EMTs and ambulances, white hallways and bright lights. My fault.My goddamn fault.

“More than anyone else I know,” she continues.

“What?” Mandy pulls me back to the kitchen, where I’m taking part in a conversation I don’t want to have. “Couldn’t we just work in fucking silence?”

“See. You did it again.” She waves a finger at me.

“What?”

“Said fuck.”

“Fuck?” I scowl at her. If she keeps poking that damn dough like that swearing will be the least of our problems.

“Exactly. You swear all the time. Is that because you’re always in a foul mood?”

“I’m not in a foul mood,” I huff. This is nothing but frustration and impatience at being stuck with a complete novice in my kitchen. Yes, she’s volunteering, but surely Claire could have found her something better to do that would have kept her out of my face, instead of making it impossible to ignore how attractive she is. Or that she can’t cook to save herself.

I leave vegetable prep and stride across the kitchen to stand behind her. “What the fuck do you think you’re doing?”

“I’m doing what you told me to,” she snaps.

“I told you to knead the fucking dough, not poke it.” Leaning over her shoulder, I glare at the sticky blob in front of her. “Did no one teach you to fucking cook?”

“No, they didn’t.” She glances at me, and her dark lashes flutter.

There’s this scent in my kitchen.
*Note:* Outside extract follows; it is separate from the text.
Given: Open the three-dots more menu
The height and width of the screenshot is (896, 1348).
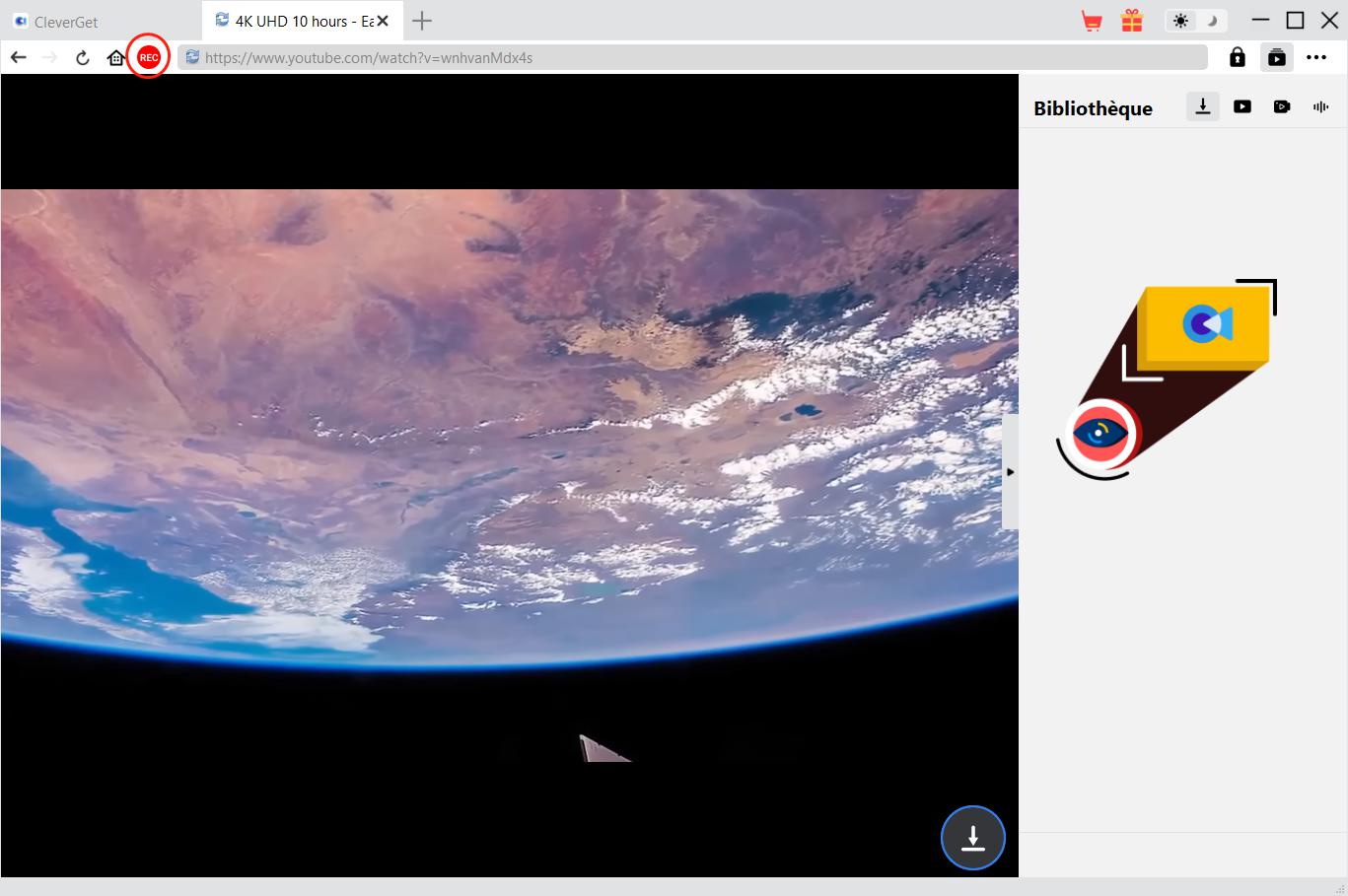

This faded aroma that I thought might have been the flowers Claire carts through the kitchen a couple days a week, and now I realize is Mandy. Her soap, or a subtle perfume, or maybe just the aroma of her skin. It tickles my nostrils, and I stop myself from sucking in a breath as I plant my hands on her waist and lift her bodily out of my way. “What kind of irresponsible parents did you have? How the fuck did they expect you to fend for yourself at, how old are you?”
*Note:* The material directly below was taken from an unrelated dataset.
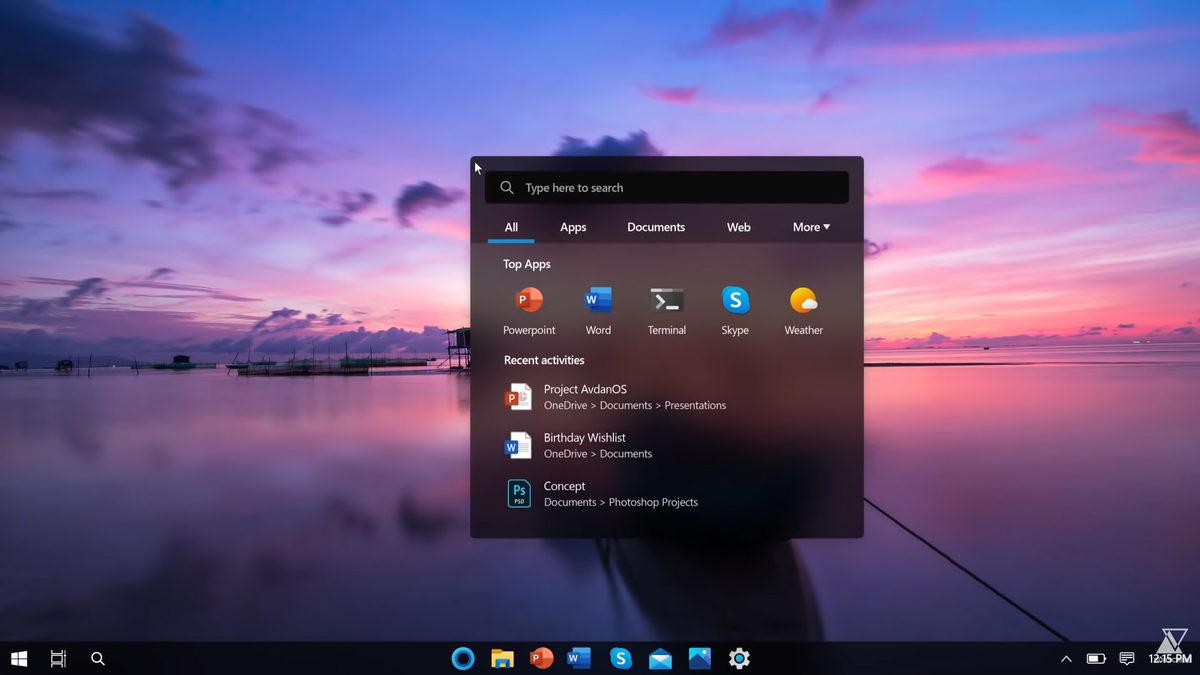Open File Explorer on the taskbar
“Twenty-three,” she says. “And my parents were great people. I don’t care that they didn’t teach me to cook.”

I do a double take because I swear there was a wobble in her voice. A slight hitch that isn’t usual. Her expression is neutral, other than the brow she lifts as if asking what the hell I’m looking at. Honest truth. Even though I expect to see sadness on her face I have no fucking idea why. Fuck, now I’m pushing my own messed up shit on other people. “Of course they were. Wait, were?”

Is that why I caught a note of sadness?

“They passed away just after I was born.” She shrugs, and then grips her elbow with the opposite hand. “Car accident.”

“Shit. Losing people at any stage is…” I’m a fucking prick for being such an ass to her without knowing anything about her. My chest tightens the way it always does when Juliette pierces my thoughts. In the distance, Soldier whinnies. “I’m sorry.”

“Why? You didn’t cause the accident. And I didn’t know them, not really.” She brushes her fingers down the inside of her arm, and I have an acute need to know what that sensation would feel like. “Now, since you keep complaining about how I don’t know how to cook, why don’t you teach me?”

“Sure,” I say, turning to the dough in front of us and gesturing her forward. I mean what other choice do I have? I already tried to convince Claire that Mandy would be of better use in any other part of the ranch, specifically one that didn’t involve my kitchen or the possibility of food poisoning, and she’s still here. May as well teach her how to be useful since I’m stuck with her for the summer. “Have you ever given a massage?”